长久不见阳光的昭则这些时日皆是烈日头,太阳仿佛要将自己被掩埋了整个冬日的光辉都洒向人间。
我推开那扇门时,门内的三人正聚在桌边喝茶,见着我的身影都忍不住愣了愣。
反倒是最小的那姑娘愣愣说道:“这个姐姐,不是那日的公主殿下吗?”
这一回,我没有再戴面具,更没有覆面,只坦坦荡荡问了宋百灵一句,“你可愿带我前往十八镇?”
屋子里陷入异样的沉默。
过了良久,宋百灵才嘶声问:“公主这是什么意思?”
我冲她笑起来,“就是字面上的意思啊。”
“我要去一趟十八镇,需要向导,而你们恰好十八镇出身。

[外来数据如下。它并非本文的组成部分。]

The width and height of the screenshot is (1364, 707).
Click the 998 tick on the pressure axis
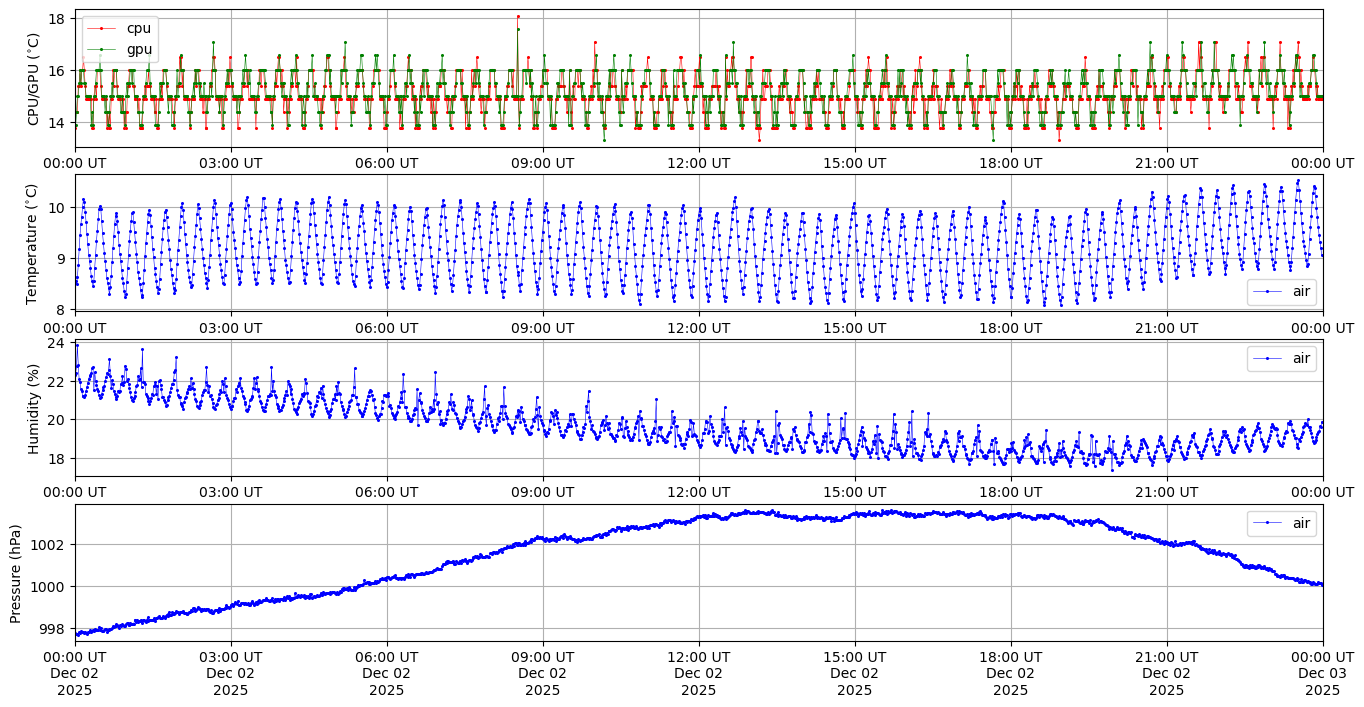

”
“你疯啦?”
提出质疑的是孟於,他睁大眼看向我,显然还没有从这个惊雷中清醒过来,“你若走了,昭则怎么办?”
哪怕是他也知晓,若不是我这菱城公主在昭则城内与傅良密对抗,昭则城内不可能这样平静。
可我接下来要说的话却令她们越发震惊。
“所以我是偷偷走,不以公主的身份离开。”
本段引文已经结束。